Re: Link rot in Supreme Court decisions from Herbert van de Sompel on 2013-09-30 (www-tag@w3.org from September 2013)

From: Herbert van de Sompel <hvdsomp@gmail.com>
Date: Mon, 30 Sep 2013 12:04:57 -0600
To: Larry Masinter <masinter@adobe.com>
Cc: "ashok.malhotra@oracle.com" <ashok.malhotra@oracle.com>, Karl Dubost <karl@la-grange.net>, Mark Nottingham <mnot@mnot.net>, "www-tag@w3.org WG" <www-tag@w3.org>, Herbert van de Sompel <hvdsomp@gmail.com>
Message-ID: <CAOywMHfW2O6EqQSDkoaTorf2Ebi4r-S61BvtDZiqLWzcLV8tVw@mail.gmail.com>

On Sat, Sep 28, 2013 at 10:35 PM, Larry Masinter <masinter@adobe.com> wrote:
> to solve "link rot" you have to solve "storage rot":
>
> having a reliable archive for insuring permanent access to referenced material is both
> * necessary: without access to some representation of the material, the persistent pointer is useless
> * sufficient: any permanent way of accessing material must of necessity have an index system for identifying the material preserved.
>

For many web resources, prior versions are available from a variety of
sources, not just one source:
* crawl-based archives such as the Internet Archive, and national web
archives such as the British Library, the UK National Archives, and
the Icelandic web archives,
* subscription-based web archives such as Archive-It,
* on-demand web archives such as archive.is and perma.cc,
* transactional web archives, cf SiteStory, cf
http://mementoweb.github.io/SiteStory/,
* content management systems with time-based versioning such as
Wikipedia and all MediaWiki installations.

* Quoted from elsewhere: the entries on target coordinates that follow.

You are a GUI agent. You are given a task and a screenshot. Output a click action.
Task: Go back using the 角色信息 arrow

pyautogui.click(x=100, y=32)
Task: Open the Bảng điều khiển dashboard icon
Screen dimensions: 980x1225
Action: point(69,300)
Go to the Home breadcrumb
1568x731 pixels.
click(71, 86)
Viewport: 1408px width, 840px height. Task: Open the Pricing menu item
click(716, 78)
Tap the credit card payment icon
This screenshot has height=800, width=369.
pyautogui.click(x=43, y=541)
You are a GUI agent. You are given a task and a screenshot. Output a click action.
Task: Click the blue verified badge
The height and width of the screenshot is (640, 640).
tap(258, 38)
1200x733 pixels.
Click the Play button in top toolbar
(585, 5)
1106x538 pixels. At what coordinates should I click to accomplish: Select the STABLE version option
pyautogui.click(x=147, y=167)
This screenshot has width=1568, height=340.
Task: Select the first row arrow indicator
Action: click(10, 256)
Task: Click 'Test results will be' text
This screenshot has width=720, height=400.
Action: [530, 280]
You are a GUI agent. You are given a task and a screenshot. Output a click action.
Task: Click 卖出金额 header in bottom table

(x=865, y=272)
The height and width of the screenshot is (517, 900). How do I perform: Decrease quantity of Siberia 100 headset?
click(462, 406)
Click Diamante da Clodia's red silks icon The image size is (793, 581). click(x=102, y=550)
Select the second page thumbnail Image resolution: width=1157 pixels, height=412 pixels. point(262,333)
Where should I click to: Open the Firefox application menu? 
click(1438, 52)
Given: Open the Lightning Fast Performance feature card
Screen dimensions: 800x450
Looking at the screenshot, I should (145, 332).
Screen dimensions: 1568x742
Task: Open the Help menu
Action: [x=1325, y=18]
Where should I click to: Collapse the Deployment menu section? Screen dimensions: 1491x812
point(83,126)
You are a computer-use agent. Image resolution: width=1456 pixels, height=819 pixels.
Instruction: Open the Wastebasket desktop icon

All these sources of resource versions have their own index, which in
essence contains the following information per version resource:
- URI-R of the original resource
- URI-M of the versioned resource
- version datetime

The Memento protocol specifies an interoperable approach to interact
with those indexes. It consists of two components:
- Datetime negotiation with a TimeGate for an original resource: Given
a URI-R of the original resource and a preferred datetime return a
URI-M for a versioned resource that is temporally close to the
preferred datetime. Note that for a CMS the exact version that was
active at the preferred datetime will be returned. For web archives,
how close the returned version is to the preferred datetime depends on
the coverage of the archive for the original resource.
- List of all versions of the original resource via a TimeMap for an
original resource: Such a list details the URI-R of the original
resource, and for each resource version the URI-M of a version
resource as well as its version datetime.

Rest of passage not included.